### Direction
Give the lines in the data below as a Markdown table with the columns "Row" and "Line", starting with the line that contains "How do I perform: Click the green" and going on through the line that contains "pos(134,63)". Leave out any blank lines.

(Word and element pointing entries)
::::::

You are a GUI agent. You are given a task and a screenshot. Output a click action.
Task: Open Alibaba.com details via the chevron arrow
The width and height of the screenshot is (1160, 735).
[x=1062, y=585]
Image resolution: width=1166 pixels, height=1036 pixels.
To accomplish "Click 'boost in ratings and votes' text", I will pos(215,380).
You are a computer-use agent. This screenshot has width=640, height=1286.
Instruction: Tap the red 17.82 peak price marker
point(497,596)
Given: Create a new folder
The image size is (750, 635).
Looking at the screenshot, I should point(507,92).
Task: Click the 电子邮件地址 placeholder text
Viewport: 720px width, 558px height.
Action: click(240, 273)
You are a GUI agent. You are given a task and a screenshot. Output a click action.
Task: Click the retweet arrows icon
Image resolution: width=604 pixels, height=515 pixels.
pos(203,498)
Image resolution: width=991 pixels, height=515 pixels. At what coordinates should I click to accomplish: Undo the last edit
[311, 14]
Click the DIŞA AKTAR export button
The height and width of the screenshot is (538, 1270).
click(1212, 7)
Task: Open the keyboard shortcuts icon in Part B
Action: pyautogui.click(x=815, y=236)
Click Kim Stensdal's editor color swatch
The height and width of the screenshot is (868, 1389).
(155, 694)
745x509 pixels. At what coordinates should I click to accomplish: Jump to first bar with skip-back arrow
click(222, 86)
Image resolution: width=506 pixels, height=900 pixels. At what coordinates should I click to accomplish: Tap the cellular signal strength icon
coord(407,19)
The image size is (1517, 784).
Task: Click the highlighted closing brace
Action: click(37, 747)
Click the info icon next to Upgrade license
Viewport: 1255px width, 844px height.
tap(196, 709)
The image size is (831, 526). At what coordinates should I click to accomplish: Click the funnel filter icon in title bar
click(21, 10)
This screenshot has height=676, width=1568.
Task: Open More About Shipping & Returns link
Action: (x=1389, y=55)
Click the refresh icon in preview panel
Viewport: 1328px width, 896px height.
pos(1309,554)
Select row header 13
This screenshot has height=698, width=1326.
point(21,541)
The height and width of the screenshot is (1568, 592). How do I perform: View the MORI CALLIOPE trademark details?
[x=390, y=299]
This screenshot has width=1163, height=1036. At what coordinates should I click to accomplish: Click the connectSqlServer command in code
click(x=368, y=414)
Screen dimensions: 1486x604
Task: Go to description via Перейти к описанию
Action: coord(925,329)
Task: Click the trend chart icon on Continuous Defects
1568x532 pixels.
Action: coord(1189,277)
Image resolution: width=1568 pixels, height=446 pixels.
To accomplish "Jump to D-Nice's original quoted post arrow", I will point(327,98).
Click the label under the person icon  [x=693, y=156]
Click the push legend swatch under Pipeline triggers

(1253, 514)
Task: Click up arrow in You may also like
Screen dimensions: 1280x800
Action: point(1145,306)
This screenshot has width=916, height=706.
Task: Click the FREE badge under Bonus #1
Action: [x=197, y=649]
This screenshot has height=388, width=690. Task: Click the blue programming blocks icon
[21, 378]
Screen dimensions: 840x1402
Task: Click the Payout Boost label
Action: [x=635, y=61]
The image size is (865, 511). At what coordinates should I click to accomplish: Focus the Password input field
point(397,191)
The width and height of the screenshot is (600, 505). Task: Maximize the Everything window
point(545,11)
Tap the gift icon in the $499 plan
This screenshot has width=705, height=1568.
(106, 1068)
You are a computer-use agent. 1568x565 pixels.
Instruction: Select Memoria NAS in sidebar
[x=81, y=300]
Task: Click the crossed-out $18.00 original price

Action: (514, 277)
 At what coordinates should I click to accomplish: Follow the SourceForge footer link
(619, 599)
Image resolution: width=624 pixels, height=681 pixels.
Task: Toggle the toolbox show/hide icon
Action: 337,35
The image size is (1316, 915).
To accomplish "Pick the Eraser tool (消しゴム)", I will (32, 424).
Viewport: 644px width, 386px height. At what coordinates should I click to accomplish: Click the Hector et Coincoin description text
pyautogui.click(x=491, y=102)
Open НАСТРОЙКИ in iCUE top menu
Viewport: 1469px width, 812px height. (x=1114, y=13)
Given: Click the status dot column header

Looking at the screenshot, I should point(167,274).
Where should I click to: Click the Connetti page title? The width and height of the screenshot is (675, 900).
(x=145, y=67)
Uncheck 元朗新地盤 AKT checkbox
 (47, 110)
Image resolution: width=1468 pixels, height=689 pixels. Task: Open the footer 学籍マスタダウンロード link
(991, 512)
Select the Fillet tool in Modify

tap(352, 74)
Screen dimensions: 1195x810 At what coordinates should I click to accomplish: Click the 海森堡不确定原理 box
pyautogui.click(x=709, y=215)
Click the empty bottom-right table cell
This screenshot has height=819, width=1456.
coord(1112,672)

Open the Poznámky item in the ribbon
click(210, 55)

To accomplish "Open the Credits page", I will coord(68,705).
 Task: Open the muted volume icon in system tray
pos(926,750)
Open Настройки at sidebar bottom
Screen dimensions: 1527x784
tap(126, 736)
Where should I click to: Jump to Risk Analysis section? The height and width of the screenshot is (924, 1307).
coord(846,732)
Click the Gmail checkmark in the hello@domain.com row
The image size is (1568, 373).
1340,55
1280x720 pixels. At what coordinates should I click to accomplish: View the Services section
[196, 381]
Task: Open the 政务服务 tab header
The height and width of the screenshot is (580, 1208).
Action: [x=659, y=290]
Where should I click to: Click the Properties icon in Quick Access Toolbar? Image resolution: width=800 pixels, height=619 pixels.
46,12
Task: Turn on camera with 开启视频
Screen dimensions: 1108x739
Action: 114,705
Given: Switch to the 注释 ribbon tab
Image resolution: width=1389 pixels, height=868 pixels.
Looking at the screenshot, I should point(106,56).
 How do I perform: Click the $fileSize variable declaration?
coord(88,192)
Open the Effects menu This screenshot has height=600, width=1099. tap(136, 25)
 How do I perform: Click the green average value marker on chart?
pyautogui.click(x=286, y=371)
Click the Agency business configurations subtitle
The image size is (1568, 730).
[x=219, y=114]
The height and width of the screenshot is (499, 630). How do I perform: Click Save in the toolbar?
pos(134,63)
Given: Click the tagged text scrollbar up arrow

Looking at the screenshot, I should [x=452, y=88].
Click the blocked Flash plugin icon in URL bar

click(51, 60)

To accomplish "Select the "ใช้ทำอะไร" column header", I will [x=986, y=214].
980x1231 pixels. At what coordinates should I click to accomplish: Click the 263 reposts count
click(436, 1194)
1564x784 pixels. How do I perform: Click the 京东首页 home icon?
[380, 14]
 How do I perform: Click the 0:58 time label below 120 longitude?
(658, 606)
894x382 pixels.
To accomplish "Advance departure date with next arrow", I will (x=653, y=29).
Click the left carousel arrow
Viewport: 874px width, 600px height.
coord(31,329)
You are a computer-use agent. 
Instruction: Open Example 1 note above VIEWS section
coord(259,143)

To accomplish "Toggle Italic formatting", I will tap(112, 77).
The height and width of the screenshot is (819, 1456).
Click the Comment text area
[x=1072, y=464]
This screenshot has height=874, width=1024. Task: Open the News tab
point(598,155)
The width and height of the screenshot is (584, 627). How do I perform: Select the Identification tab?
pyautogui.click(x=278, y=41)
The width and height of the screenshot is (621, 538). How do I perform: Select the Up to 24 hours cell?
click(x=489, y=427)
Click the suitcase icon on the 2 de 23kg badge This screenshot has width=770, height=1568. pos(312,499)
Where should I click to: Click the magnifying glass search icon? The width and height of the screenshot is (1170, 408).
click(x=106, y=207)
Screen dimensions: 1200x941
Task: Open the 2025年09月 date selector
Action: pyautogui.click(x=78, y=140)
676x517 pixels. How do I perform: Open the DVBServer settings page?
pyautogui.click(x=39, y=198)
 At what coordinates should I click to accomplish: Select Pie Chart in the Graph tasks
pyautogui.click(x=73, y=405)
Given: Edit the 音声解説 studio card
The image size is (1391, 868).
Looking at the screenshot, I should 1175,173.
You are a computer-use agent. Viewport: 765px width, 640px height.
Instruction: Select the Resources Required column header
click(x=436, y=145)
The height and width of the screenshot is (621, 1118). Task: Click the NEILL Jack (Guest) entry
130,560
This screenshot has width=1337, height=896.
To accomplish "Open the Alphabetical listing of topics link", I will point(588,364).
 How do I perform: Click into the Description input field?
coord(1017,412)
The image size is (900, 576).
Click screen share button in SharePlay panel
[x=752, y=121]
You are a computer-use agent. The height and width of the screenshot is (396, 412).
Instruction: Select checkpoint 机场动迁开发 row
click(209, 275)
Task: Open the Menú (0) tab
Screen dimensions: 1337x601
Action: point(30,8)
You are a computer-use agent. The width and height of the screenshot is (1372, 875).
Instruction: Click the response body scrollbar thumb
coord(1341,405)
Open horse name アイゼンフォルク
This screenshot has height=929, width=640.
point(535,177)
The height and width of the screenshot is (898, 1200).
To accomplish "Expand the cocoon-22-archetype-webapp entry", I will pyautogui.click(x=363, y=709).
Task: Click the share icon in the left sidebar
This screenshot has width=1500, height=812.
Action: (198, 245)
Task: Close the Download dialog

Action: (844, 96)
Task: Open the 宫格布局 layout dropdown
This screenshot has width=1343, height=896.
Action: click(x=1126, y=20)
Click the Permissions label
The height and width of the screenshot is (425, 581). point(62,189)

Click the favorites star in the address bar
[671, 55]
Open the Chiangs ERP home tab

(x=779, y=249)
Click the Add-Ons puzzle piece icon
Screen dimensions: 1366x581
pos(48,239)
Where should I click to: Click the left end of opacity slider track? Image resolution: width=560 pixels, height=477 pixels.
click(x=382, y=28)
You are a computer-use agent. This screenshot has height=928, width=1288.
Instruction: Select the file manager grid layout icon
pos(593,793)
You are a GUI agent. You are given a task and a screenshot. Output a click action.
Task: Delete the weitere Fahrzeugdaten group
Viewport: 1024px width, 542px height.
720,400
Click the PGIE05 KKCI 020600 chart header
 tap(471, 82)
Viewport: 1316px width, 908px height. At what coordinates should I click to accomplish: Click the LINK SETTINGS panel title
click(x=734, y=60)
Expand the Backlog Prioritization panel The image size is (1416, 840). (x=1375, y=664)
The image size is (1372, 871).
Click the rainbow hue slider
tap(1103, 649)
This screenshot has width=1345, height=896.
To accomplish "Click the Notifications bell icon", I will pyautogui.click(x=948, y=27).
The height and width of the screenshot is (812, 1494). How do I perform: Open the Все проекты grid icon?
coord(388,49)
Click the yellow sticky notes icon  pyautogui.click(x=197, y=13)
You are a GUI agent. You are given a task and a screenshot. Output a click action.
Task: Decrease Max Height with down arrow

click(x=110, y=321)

::::::

### Solved exercise
| Row | Line |
|---|---|
| 1 |  How do I perform: Click the green average value marker on chart? |
| 2 | pyautogui.click(x=286, y=371) |
| 3 | Click the Agency business configurations subtitle |
| 4 | The image size is (1568, 730). |
| 5 | [x=219, y=114] |
| 6 | The height and width of the screenshot is (499, 630). How do I perform: Click Save in the toolbar? |
| 7 | pos(134,63) |